Fragmento de texto:
El propio D. Pedro es consciente del poder que ejerce Primitivo entre los colonos y jornaleros de los pazos, de su propia dependencia del mismo, percatándose también de que gran parte de las rentas se diluyen en manos de Primitivo y sus secuaces, sin que tenga el coraje suficiente para enmendar este estado de cosas:

«Desengáñese usted, pueden más que nosotros. Esa comparsa que traen alrededor son paniaguados suyos, que los obedecen ciegamente. ¿Piensa usted que yo ahorro un ochavo aquí en este desierto? ¡Quiá! Vive a mi cuenta toda la parroquia. Ellos se beben mi cosecha de vino, mantienen sus gallinas con mis frutos; mis montes y sotos les suministran leña, mis hórreos les surten de pan; la renta se cobra tarde, mal y arrastro; yo sostengo siete u ocho vacas, y la leche que bebo cabe en el hueco de la mano; en mis establos hay un rebaño de bueyes y temeros que jamás se uncen para labrar mis tierras; se compran con mi dinero, eso sí, pero luego se dan en aparcería y no se me rinden cuentas jamás»38.

[Filas de datos de señalamiento]
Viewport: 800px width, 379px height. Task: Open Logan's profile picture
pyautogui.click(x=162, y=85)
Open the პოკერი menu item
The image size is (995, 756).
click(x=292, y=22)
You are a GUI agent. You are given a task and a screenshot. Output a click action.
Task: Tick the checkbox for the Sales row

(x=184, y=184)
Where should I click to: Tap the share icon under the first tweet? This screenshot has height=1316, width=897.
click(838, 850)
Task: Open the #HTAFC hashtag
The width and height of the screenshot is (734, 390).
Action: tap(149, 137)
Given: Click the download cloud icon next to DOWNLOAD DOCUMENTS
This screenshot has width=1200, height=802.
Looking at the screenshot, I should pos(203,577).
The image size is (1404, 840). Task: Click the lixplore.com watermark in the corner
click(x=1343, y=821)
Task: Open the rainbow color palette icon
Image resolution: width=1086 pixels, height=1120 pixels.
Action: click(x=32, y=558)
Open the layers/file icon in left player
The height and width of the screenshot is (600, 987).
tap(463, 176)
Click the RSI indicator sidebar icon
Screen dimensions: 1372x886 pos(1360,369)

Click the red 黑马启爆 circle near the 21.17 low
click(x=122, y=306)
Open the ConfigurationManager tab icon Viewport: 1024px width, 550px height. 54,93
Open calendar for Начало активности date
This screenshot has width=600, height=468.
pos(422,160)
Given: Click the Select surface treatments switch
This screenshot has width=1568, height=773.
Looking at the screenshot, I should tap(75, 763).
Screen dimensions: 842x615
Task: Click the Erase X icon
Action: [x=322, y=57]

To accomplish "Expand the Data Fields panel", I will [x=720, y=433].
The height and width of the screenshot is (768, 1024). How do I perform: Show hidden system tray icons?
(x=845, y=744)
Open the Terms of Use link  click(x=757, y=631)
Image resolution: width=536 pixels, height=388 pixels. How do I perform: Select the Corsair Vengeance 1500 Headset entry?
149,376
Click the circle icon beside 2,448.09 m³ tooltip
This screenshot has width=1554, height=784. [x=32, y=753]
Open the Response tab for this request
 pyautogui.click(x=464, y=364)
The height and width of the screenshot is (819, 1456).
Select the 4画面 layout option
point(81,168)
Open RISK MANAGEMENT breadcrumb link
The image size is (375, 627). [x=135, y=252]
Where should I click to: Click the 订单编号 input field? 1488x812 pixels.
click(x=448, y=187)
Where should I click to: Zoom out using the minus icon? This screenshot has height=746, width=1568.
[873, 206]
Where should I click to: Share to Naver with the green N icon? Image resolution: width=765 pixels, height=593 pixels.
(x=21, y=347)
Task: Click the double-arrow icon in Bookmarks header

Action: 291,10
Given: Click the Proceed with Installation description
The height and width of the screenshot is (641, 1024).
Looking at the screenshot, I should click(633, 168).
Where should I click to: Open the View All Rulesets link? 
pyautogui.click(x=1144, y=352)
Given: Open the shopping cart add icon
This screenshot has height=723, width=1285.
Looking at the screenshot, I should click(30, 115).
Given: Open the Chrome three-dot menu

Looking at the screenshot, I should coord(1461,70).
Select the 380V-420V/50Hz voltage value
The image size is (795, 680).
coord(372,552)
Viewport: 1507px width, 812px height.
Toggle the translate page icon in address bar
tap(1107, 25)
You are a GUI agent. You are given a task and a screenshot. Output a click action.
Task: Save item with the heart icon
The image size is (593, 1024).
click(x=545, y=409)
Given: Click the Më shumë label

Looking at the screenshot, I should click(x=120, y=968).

Instrucción dada 1:
Traduce al inglés esta oración del fragmento sobre D. Pedro y Primitivo: «Esa comparsa que traen alrededor son paniaguados suyos, que los obedecen ciegamente.»
Instrucción dada 2:
Prosigue el fragmento sobre D. Pedro y Primitivo a partir de la cita con la que termina.

Resultado esperado 1:
That retinue they keep around them are their hangers-on, who obey them blindly.

Resultado esperado 2:
Frente a este prototipo del aristócrata, de comportamiento casi feudal, Doña Emilia incluye en Los Pazos el retrato de otro representante de rancio abolengo que vive según los cánones más clasicistas. Se trata de Ramonciño de Limioso caracterizado por su ceremoniosa cortesía y su enorme afición a la caza. Personaje que aparece en varias novelas -El cisne de Vilamorta, Bucólica, La madre naturaleza- y cuya etopeya se nos ofrece en Los Pazos de Ulloa:

«¿Quién no conoce en la montaña al directo descendiente de los paladines y ricohombres gallegos, al infatigable cazador, al acérrimo tradicionalista? [...] Donde quiera que se encontrara aquel cuerpo larguirucho, aquel gabán raído, aquellos pantalones con rodilleras, y tal cual remiendo, no se podía dudar que, con sus pobres trazas, Ramón Limioso, era un verdadero señor desde sus principios -así decían los aldeanos- y no hecho a puñetazos como otros.

Lo era hasta en el modo de ayudar a Nucha a bajarse de la borrica, en la naturalidad galante con que le ofreció, no el brazo, sino, a la antigua usanza, dos dedos de la mano izquierda para que en ellos apoyase la palma de su diestra la señora de Ulloa. Y con el decoro propio de un minueto, la pareja entró en el pazo de Limioso»39.


No olvidemos tampoco que la familia Limioso es una nobleza abocada a la desaparición, una familia compuesta por un padre paralítico y perturbado, dos tías ancianas y Ramón, soltero y sin descendencia. Significativamente, al abandonar el pazo Limioso, concluida la visita protocolaria, Nucha, D. Pedro y Julián albergarán idénticos sentimientos: la triste convicción de que los antiguos linajes de la nobleza gallega están condenados irremisiblemente a extinguirse. La novelista, sin desdeñar la crítica a este tipo de nobleza anclada en el tiempo, manifiesta un sentimiento de nostalgia y melancolía por una clase social que está en trance de desaparecer. Limioso es, pues, un fiel representante de la aristocracia rural, respetado por los campesinos por sus modales de perfecto caballero, por su antiguo linaje; pero un ser que no ha evolucionado acorde al transcurso del tiempo, conservando un innato desprecio por el villano, tal como se patentiza tras el proceso electoral.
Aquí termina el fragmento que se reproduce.